Selenium and Vitamin E Rozeboom recommends producers pay attention to vitamin E and selenium needs of gestating sows, too, particularly in areas of the U.S. where soils are low in selenium. "We recommend .3 ppm selenium and we also recommend 30 IU/lb. of vitamin E," he says. This helps prepare the sow for lactation by helping avoid MMA problems that can be associated with low vitamin E and selenium levels.

As sows have become more productive, many producers have pushed calcium and phosphorus levels higher. Rozeboom cautions that some of the first research done with pigs years ago showed if the ratio of calcium to phosphorus widened, feed intake could suffer. "We need to be careful not to get our calcium and phosphorus ratio wider than 1.2 calcium to 1 phosphorus," he says.

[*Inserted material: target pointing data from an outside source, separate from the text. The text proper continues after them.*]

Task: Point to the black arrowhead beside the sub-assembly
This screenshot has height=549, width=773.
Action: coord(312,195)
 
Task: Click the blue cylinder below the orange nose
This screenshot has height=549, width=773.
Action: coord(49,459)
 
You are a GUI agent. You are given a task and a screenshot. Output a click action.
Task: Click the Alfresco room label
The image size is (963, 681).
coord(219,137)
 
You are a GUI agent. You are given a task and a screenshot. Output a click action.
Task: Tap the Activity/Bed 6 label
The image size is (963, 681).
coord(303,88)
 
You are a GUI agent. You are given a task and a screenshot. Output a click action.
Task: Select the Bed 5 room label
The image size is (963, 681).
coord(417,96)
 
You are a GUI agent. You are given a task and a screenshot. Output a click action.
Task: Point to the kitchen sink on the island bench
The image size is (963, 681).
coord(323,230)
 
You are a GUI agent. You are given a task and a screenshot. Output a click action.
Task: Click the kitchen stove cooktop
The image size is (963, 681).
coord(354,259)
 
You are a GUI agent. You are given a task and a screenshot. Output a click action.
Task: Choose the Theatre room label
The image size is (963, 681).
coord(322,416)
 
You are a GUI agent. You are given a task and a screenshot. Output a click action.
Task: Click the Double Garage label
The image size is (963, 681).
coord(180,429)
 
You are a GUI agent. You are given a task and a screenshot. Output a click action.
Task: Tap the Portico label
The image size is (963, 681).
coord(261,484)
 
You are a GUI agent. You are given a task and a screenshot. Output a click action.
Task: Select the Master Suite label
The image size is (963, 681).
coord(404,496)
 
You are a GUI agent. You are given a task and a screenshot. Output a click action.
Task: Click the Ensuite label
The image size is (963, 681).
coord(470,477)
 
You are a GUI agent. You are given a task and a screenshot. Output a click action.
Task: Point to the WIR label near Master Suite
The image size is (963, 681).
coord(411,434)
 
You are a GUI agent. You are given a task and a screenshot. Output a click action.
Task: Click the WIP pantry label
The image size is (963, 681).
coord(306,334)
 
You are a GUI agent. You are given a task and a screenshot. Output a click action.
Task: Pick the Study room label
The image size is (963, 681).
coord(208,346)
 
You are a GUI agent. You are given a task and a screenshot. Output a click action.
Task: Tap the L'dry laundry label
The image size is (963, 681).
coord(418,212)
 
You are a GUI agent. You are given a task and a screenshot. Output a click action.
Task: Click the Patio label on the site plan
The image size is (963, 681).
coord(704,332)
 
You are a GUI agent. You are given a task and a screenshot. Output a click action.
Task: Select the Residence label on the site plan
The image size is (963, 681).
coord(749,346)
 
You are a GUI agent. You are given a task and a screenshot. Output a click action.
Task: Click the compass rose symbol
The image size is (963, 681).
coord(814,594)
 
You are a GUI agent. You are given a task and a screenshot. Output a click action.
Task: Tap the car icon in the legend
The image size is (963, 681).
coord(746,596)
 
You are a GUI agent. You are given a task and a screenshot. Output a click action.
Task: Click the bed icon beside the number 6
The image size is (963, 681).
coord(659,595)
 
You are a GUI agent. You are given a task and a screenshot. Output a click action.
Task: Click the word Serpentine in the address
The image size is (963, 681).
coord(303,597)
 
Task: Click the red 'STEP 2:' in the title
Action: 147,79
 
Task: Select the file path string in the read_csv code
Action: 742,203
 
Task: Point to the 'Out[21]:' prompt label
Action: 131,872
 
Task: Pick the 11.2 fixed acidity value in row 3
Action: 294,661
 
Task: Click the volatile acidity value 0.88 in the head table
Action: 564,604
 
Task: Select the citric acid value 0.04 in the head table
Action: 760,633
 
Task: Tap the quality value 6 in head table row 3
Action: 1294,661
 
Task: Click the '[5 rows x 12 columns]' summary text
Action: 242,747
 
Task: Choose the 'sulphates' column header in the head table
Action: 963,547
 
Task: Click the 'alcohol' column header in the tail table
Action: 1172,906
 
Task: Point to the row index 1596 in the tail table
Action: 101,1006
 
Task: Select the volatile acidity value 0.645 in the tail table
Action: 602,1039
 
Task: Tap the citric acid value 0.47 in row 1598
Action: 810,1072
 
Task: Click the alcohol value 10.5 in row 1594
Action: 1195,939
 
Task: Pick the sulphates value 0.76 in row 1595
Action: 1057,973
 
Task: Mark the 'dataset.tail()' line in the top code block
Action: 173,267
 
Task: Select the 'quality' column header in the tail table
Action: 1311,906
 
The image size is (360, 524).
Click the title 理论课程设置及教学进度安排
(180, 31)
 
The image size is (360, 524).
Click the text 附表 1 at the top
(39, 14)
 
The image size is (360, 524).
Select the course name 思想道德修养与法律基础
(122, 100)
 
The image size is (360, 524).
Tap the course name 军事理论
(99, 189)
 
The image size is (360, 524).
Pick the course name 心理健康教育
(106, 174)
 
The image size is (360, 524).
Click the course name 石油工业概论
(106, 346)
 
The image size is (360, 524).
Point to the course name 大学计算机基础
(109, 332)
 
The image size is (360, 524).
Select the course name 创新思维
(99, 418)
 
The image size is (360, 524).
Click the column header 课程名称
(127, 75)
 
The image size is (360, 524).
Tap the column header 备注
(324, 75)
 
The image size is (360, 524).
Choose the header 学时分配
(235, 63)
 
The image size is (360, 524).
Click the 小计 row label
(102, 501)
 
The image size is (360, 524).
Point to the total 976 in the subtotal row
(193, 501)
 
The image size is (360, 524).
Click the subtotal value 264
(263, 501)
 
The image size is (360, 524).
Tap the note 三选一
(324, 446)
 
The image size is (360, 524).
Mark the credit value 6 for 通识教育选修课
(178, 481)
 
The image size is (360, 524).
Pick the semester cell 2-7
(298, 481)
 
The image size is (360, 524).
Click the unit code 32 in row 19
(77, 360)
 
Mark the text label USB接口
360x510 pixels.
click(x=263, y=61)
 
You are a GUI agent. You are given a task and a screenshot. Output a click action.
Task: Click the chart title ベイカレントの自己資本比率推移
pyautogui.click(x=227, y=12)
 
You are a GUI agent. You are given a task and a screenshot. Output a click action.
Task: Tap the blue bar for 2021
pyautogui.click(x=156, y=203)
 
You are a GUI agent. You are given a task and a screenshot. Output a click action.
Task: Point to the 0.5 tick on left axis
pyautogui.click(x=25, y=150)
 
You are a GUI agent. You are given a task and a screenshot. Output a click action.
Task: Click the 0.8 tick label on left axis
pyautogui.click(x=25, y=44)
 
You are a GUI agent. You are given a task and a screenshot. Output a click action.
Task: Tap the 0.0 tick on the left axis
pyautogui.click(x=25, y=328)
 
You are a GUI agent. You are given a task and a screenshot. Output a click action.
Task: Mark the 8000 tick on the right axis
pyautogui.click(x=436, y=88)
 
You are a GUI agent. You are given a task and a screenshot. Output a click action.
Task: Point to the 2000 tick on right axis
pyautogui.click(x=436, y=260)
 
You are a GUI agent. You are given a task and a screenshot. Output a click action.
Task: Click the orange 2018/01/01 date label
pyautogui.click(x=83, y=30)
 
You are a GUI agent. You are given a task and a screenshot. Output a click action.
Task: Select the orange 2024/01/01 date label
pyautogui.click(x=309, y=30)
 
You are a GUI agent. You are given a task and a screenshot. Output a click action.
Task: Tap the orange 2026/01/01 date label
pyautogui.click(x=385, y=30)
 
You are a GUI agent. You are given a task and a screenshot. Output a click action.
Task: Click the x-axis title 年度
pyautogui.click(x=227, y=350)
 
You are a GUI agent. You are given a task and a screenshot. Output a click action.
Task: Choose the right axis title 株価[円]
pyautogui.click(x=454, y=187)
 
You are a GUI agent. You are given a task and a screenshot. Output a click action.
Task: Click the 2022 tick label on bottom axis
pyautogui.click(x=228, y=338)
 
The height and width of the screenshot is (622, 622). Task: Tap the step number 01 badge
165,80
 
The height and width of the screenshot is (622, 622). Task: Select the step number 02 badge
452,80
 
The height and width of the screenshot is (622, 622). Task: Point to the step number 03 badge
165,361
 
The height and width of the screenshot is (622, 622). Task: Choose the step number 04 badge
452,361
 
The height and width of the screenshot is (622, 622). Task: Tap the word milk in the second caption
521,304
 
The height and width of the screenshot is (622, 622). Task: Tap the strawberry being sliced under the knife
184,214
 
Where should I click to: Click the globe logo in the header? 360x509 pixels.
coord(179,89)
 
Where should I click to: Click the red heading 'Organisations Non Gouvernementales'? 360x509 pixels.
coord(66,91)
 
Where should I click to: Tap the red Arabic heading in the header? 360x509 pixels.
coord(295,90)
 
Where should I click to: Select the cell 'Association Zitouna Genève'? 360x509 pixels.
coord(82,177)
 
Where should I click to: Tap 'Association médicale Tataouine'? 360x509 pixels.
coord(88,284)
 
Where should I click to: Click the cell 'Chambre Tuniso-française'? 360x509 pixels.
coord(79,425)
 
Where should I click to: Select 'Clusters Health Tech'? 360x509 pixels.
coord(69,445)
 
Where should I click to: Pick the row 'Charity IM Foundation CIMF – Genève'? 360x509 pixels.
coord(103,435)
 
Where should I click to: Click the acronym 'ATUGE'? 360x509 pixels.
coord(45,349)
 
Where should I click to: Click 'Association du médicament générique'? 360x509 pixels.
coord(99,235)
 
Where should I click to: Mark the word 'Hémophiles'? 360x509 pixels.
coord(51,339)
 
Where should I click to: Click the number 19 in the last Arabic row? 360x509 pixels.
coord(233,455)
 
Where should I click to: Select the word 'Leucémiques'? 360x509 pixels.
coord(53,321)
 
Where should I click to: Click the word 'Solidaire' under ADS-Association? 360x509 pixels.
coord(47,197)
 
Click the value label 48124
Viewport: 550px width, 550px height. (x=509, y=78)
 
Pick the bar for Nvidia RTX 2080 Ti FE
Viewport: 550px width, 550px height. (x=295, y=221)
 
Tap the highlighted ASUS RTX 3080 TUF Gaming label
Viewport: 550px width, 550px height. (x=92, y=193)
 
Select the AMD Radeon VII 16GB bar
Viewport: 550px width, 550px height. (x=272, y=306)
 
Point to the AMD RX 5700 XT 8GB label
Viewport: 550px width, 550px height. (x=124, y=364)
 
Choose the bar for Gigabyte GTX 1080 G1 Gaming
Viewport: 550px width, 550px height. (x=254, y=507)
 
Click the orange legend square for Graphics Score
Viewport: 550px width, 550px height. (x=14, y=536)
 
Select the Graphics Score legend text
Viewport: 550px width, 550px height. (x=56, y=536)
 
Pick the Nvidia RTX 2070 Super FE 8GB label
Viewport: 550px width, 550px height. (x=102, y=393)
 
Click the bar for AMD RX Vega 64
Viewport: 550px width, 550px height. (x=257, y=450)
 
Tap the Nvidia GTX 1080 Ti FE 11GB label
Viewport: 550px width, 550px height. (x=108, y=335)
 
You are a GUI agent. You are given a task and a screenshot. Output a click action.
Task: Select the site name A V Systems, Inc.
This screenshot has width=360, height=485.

Sows In The Dark Rozeboom says feed intakes can be affected in other unexpected ways, too. He saw evidence of this during a recent consulting visit to a farm. Sows in the farrowing house were being fed 2-3 times/day. All other variables seemed to be taken care of, but the sows still weren't eating well.

It was discovered that employees were only leaving lights on in the windowless unit during feeding times, and the rest of the time the sows were in the dark. When the lights were left on for 12-16 hours/day, feed intakes improved. Rozeboom suggests leaving lights on for at least 10-12 hours during the day.

1. Minimize heat stress Use heating devices for the litter that do not add to the heat load of the sow.

When possible, keep the farrowing room temperature at 68 "degrees" F or cooler. When this is not possible, use drip coolers, a high rate of ventilation, and floors that conduct heat.

2. Do not overfeed sows during pregnancy.

3. Provide feeders that offer easy access and still avoid excessive feed wastage. Sows eat more if the feeders allow them to mix feed and water.

4. Ensure an adequate water supply, including an adequate flow rate through the nipple drinkers.

6. Feed at least twice daily.

5. Avoid fibrous (low energy) feed ingredients in lactation diets.

7. Avoid mycotoxin-contaminated feeds.

8. Handle sows gently.

9. Record feed intake of each lactating sow every day. Monitor the patterns of intake over time from farrowing to weaning.

10. Sows tend to eat more feed when smaller amounts are fed two or three times/day instead of one large feeding/day. (Source: University of Minnesota.)